In what is pretty much a Malta Tourism Authority's wet dream, the video manages to paint a picture of a sunny, rural and serene Malta through an interview with a young potato farmer. The interview is sweet, as genuine as you can get in this day and age, and promotes a back-to-basics attraction that I found charming precisely because it is the antithesis of life in the fast lane.

Despite this, the video provoked a plethora of "they are making the Maltese look like fools" comments. Of course, not all comments are couched in such diplomatic terms. The reason? The lad's English cannot be classified as Queen's English. Which, apparently, makes it perfectly okay to carry out a very public lynching.

Who cares that the lad comes across as amiable, passionate and honest? Who cares that the video makes Malta appear like the serene haven that it most certainly isn't? What matters is that the lad's diction and idiom are all wrong. Because, of course, perfect diction and idiom are the cornerstone tools of any self-respecting potato farmer. So bring out the big guns and blast the lad to hell for daring to utter a sentence in public.

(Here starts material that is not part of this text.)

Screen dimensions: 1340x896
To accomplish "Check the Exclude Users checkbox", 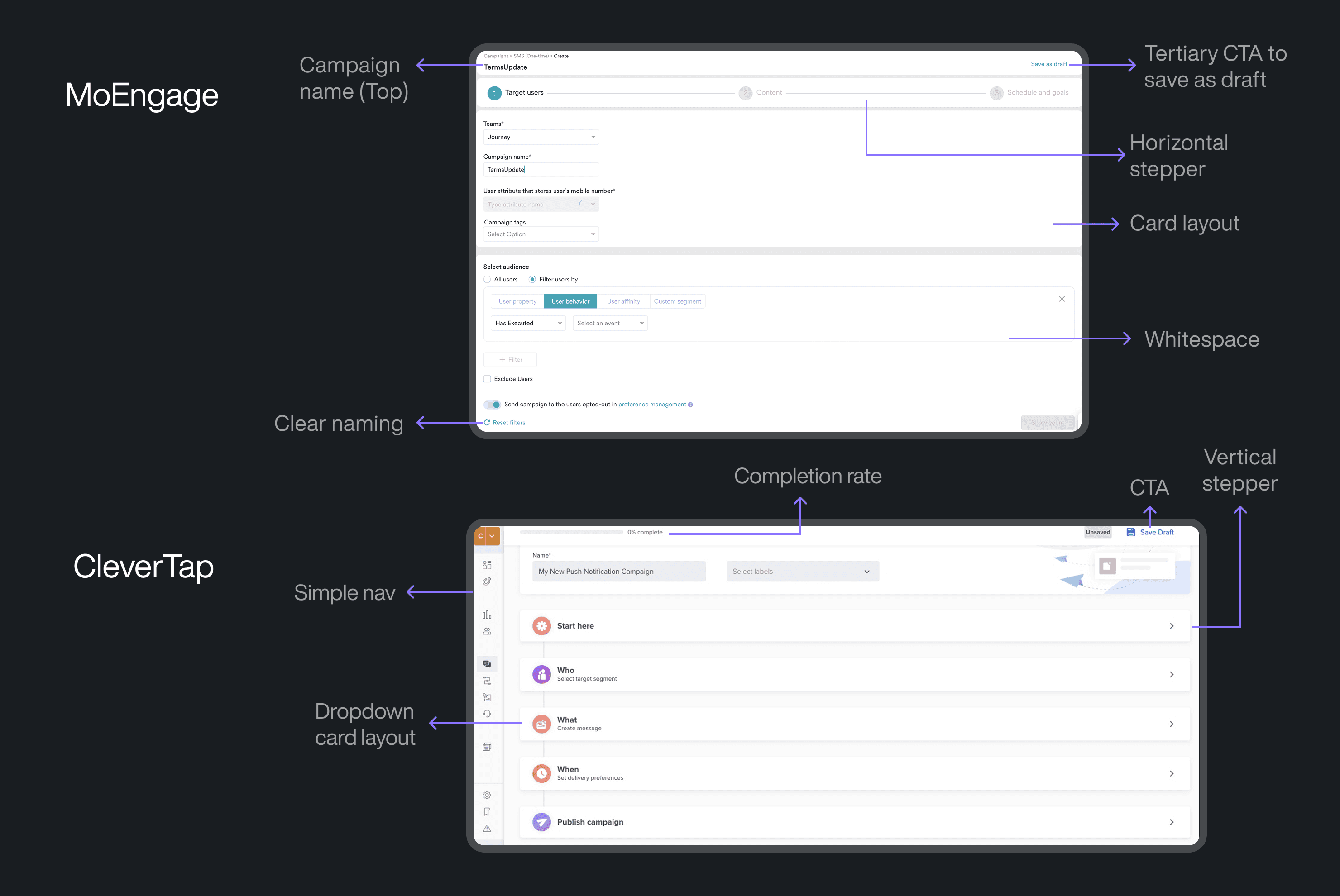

The truth is that the video portrays a very simplistic way of life that few people can understand or identify with nowadays. It does so in a genuine and unpretentious manner, which is precisely why it qualifies as a big win.

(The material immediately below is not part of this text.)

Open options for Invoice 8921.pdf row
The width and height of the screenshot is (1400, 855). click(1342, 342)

I've got news for all those of you who think they are so superior to this lad. His responsibility does not involve perfect diction and grammar. It involves tilling fields and harvesting potatoes. And, by all accounts, he is doing an excellent job of it, with passion and dignity. So how, exactly, is this funny? Or humiliating?

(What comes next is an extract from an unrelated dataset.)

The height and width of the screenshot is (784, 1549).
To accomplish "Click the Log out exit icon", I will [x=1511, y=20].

How many of these jokers can claim the same kind of dedication to their chosen profession? Come to think of it, how many of them have actually contributed anything at all to society?

To all those whose sense of self-importance led them to spout inanities in a shameful spate of cyber- bullying, I have one thing to say. In times of need, it is people like this farmer who become the fulcrum of any society. Many other professions become superfluous. And while I'm all for perfect mastery of the Queen's English, let us not achieve it at the expense of those other basic requirements. Decency and compassion.

One last note: those who are busy tweeting and uploading nasty Facebook statuses would do well to check their own spelling and syntax first. Most of them don't even have the excuse that fluency in written English isn't essential to their chosen profession. Who is laughing now?

As for those who are suggesting that the interview should have been carried out in Maltese and the video sub-titled... Sure, turn it into some random guy speaking in a foreign language with perfectly written, but soulless, sub-titles and kill all the character, why don't you? Stick to the day job.